What needs to be done.
Can you reproduce every line of the following listing verbatim, changing nothing?

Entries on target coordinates
## START
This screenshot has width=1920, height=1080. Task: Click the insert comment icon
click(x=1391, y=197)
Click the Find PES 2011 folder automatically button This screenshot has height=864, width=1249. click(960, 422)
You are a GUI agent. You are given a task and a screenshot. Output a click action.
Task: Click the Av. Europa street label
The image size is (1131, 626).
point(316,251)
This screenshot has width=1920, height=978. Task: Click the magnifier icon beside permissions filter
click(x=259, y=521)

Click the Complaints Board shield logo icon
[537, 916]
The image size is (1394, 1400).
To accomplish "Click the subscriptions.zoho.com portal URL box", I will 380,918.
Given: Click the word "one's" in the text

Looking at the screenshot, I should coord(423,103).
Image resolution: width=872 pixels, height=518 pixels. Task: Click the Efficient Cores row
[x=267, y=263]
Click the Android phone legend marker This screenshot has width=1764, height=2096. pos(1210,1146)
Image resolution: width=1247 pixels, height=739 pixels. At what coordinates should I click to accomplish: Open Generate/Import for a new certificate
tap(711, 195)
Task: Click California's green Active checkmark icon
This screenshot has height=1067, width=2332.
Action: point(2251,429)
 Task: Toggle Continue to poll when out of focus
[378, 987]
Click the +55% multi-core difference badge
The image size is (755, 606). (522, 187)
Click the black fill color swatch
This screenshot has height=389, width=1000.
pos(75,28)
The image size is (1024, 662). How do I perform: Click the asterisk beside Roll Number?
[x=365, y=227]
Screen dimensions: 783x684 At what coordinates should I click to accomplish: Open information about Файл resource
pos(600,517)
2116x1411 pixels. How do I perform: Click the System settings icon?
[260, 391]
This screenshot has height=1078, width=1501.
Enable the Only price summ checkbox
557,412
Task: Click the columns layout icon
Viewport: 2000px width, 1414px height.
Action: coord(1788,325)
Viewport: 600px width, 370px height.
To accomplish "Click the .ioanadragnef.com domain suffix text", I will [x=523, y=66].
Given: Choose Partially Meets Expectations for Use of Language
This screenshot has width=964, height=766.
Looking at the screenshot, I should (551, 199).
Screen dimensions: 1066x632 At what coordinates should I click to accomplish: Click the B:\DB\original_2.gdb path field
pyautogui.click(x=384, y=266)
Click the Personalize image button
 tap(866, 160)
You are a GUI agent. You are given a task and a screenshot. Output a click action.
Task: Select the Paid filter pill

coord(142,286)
## END
Exercise answer.
This screenshot has width=1920, height=1080. Task: Click the insert comment icon
click(x=1391, y=197)
Click the Find PES 2011 folder automatically button This screenshot has height=864, width=1249. click(960, 422)
You are a GUI agent. You are given a task and a screenshot. Output a click action.
Task: Click the Av. Europa street label
The image size is (1131, 626).
point(316,251)
This screenshot has width=1920, height=978. Task: Click the magnifier icon beside permissions filter
click(x=259, y=521)

Click the Complaints Board shield logo icon
[537, 916]
The image size is (1394, 1400).
To accomplish "Click the subscriptions.zoho.com portal URL box", I will 380,918.
Given: Click the word "one's" in the text

Looking at the screenshot, I should coord(423,103).
Image resolution: width=872 pixels, height=518 pixels. Task: Click the Efficient Cores row
[x=267, y=263]
Click the Android phone legend marker This screenshot has width=1764, height=2096. pos(1210,1146)
Image resolution: width=1247 pixels, height=739 pixels. At what coordinates should I click to accomplish: Open Generate/Import for a new certificate
tap(711, 195)
Task: Click California's green Active checkmark icon
This screenshot has height=1067, width=2332.
Action: point(2251,429)
 Task: Toggle Continue to poll when out of focus
[378, 987]
Click the +55% multi-core difference badge
The image size is (755, 606). (522, 187)
Click the black fill color swatch
This screenshot has height=389, width=1000.
pos(75,28)
The image size is (1024, 662). How do I perform: Click the asterisk beside Roll Number?
[x=365, y=227]
Screen dimensions: 783x684 At what coordinates should I click to accomplish: Open information about Файл resource
pos(600,517)
2116x1411 pixels. How do I perform: Click the System settings icon?
[260, 391]
This screenshot has height=1078, width=1501.
Enable the Only price summ checkbox
557,412
Task: Click the columns layout icon
Viewport: 2000px width, 1414px height.
Action: coord(1788,325)
Viewport: 600px width, 370px height.
To accomplish "Click the .ioanadragnef.com domain suffix text", I will [x=523, y=66].
Given: Choose Partially Meets Expectations for Use of Language
This screenshot has width=964, height=766.
Looking at the screenshot, I should (551, 199).
Screen dimensions: 1066x632 At what coordinates should I click to accomplish: Click the B:\DB\original_2.gdb path field
pyautogui.click(x=384, y=266)
Click the Personalize image button
 tap(866, 160)
You are a GUI agent. You are given a task and a screenshot. Output a click action.
Task: Select the Paid filter pill

coord(142,286)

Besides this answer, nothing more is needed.